Warnings from doctors like Perencevich are what prompted my visit to Iowa City, a college town in eastern Iowa that serves as a sort of liberal sanctuary in a mostly red state. The city is home to the University of Iowa, and also to its public teaching hospital, which employs 7,000 people and has more adult ICU beds than most other state hospitals. I spent two days there just before Thanksgiving, interviewing doctors and nurses outside the brick walls of the hospital in the frigid November weather, standing six feet apart in the front garden or, when it rained, near a vent shooting out warm air on the building’s south side. Through the glass windows of the lobby, I watched as nurses in face shields pushed sick people around in wheelchairs. Once, I stepped inside to thaw and was startled by how quiet it was, and how the silence belied the suffering going on just a few floors above.

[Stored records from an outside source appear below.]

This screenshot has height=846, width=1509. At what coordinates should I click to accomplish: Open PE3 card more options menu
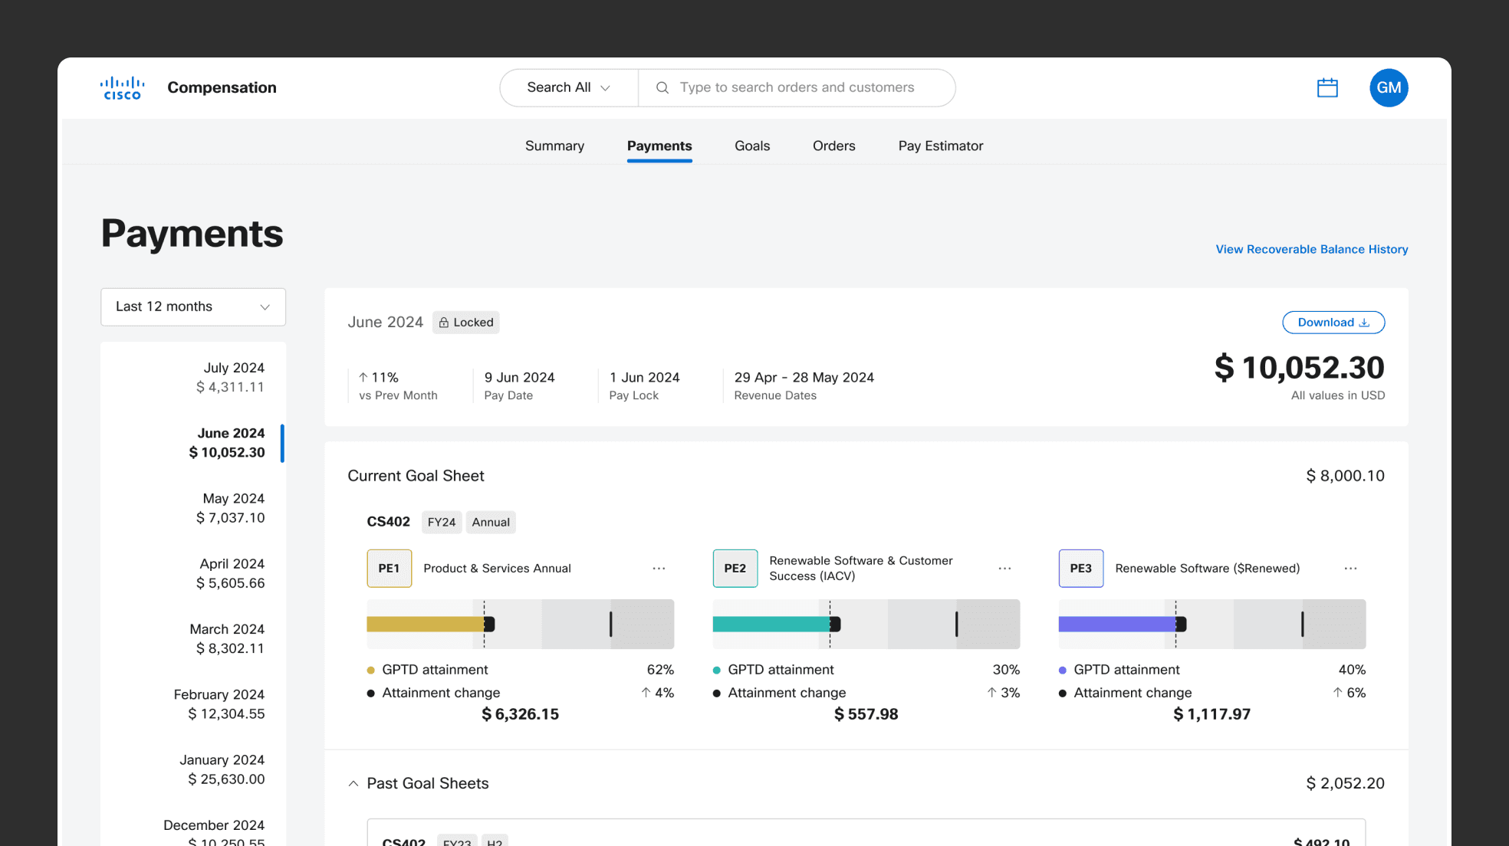[1350, 569]
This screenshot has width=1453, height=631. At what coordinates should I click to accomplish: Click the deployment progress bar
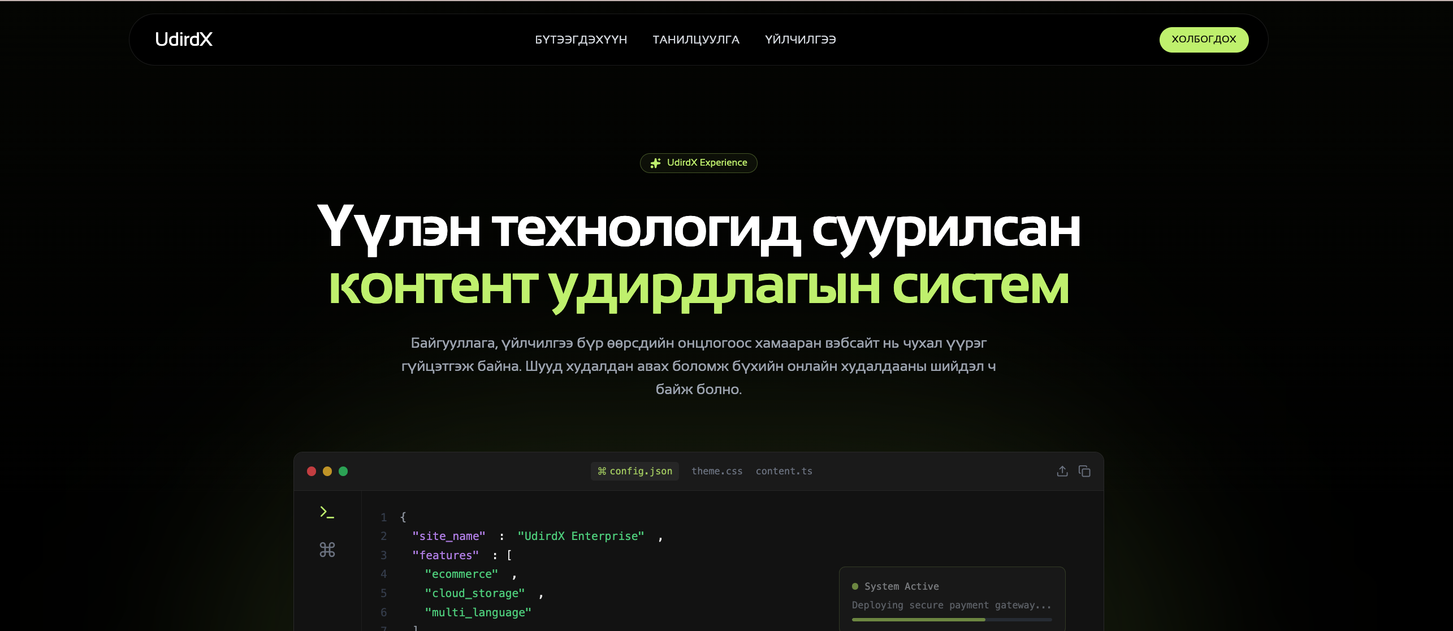(x=952, y=620)

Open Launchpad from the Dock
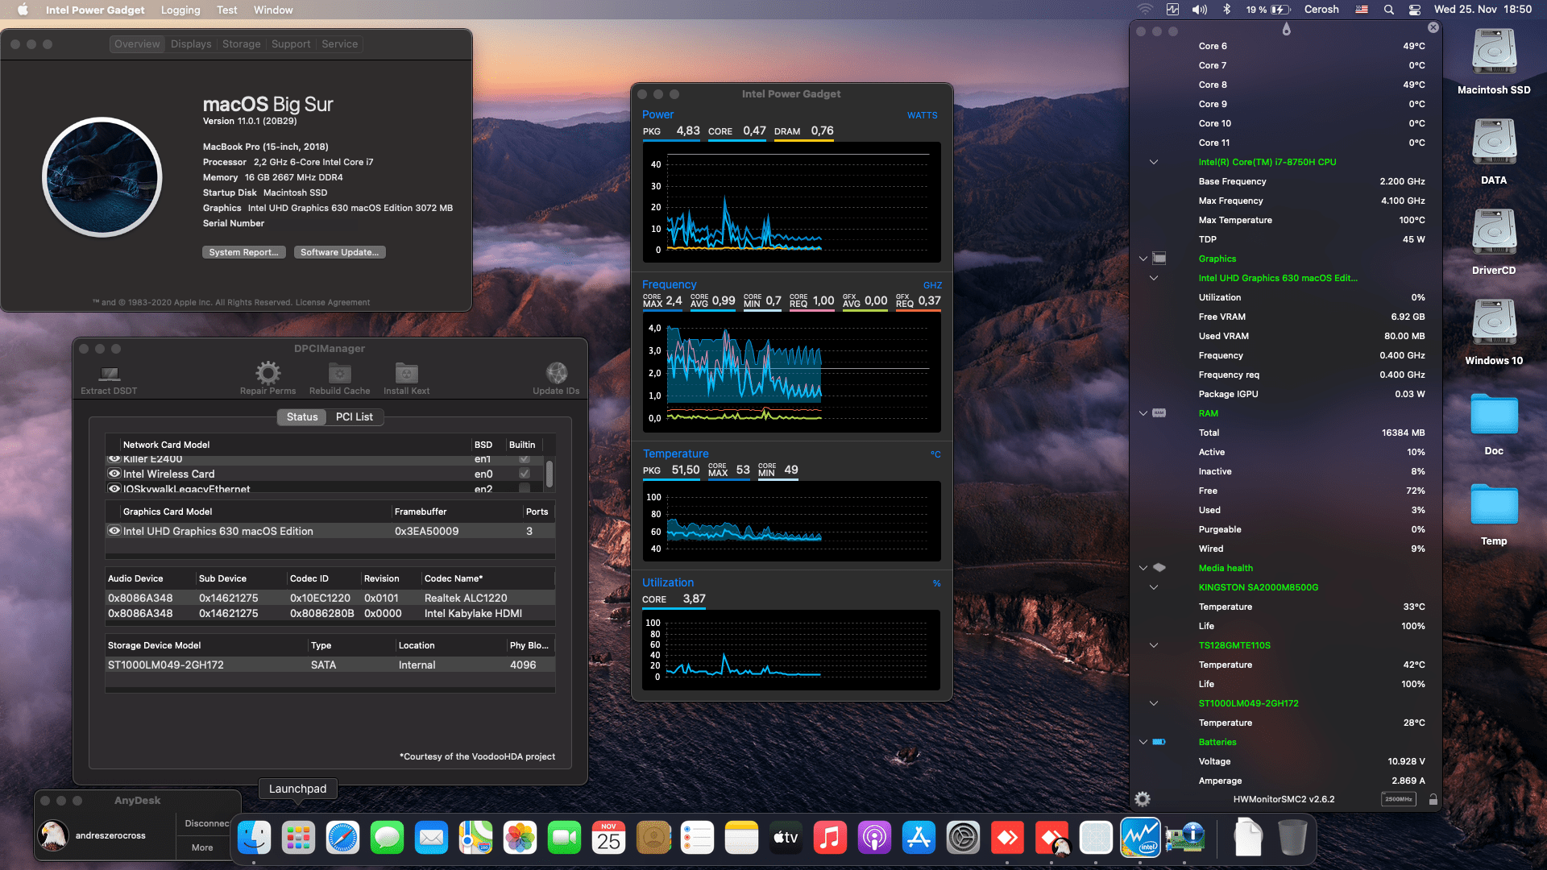coord(298,837)
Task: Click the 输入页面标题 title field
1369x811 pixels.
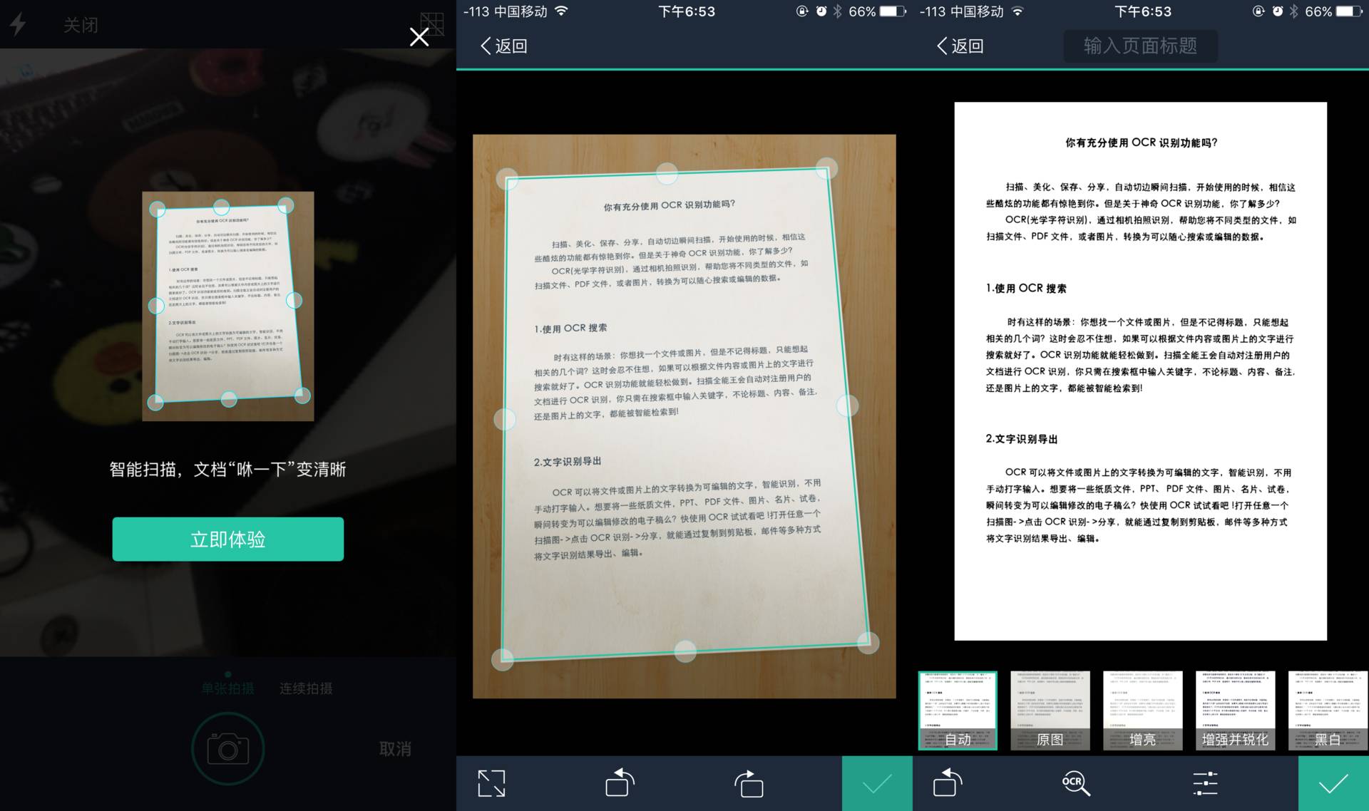Action: tap(1139, 46)
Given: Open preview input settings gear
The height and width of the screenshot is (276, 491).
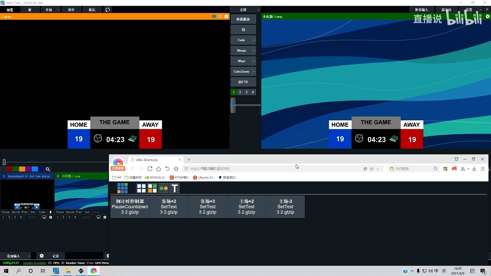Looking at the screenshot, I should click(226, 16).
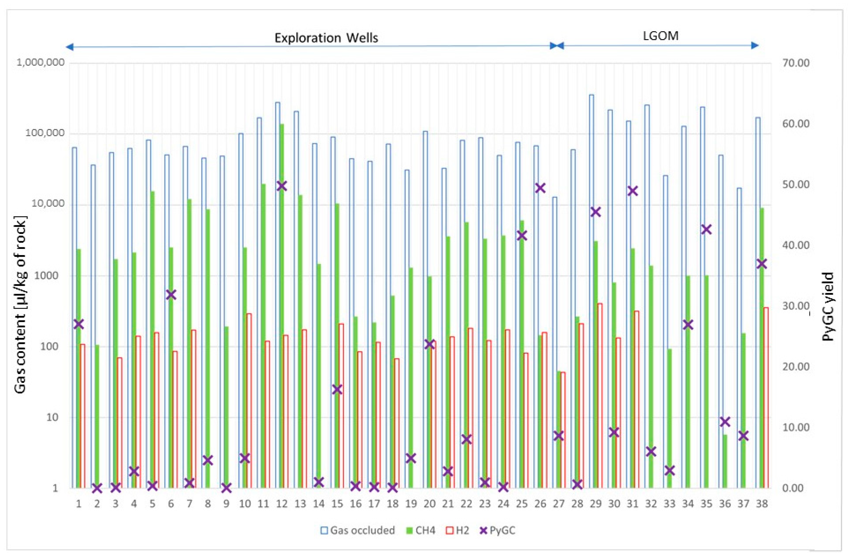Click the PyGC cross marker for sample 35

click(707, 230)
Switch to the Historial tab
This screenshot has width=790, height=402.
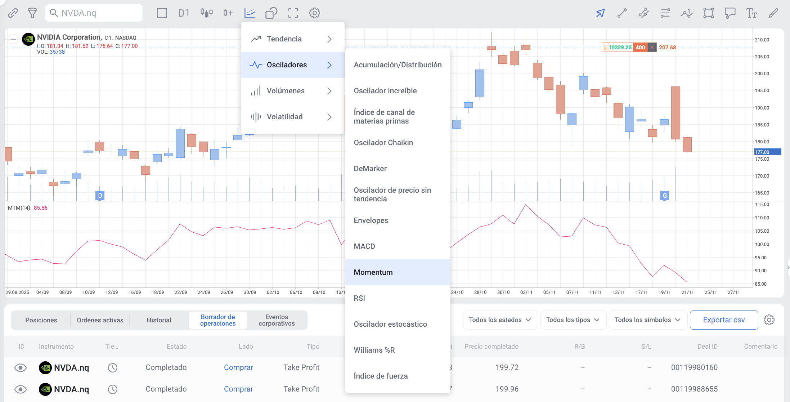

The first cases of the coronavirus in Iowa were recorded here in early March, when a group of infected locals returned home from an Egyptian cruise. As cases rose, Reynolds closed schools for the rest of the school year and most businesses for about two months. But by May 15, she’d allowed gyms, bars, and restaurants in all of Iowa’s 99 counties to open up again. She did not require Iowans to wear a mask in public, ignoring requests from local public-health officials and the White House Coronavirus Task Force and arguing that the state shouldn’t make that choice for its people. “The more information that we give them, then personally they can make the decision to wear a mask or not,” Reynolds said in June. She also wouldn’t require face coverings in public schools, where she ordered that students spend at least 50 percent of their instructional time in classrooms. When Iowa City and other towns began to issue their own mask requirements, Reynolds countered that they were not enforceable, undermining their authority. (The governor’s office did not respond to multiple requests for comment for this story.)

Hermit-The-Prog

(36,631 posts)
7. Voting Republicans into positions of responsibility is voting for suffering and death.
Fri Dec 4, 2020, 05:41 PM
Dec 2020

Republicans are extremists -- they are obsessed with proving that government doesn't help the governed. Republicans deliberately fail at the primary function of government, which is the protection of the governed.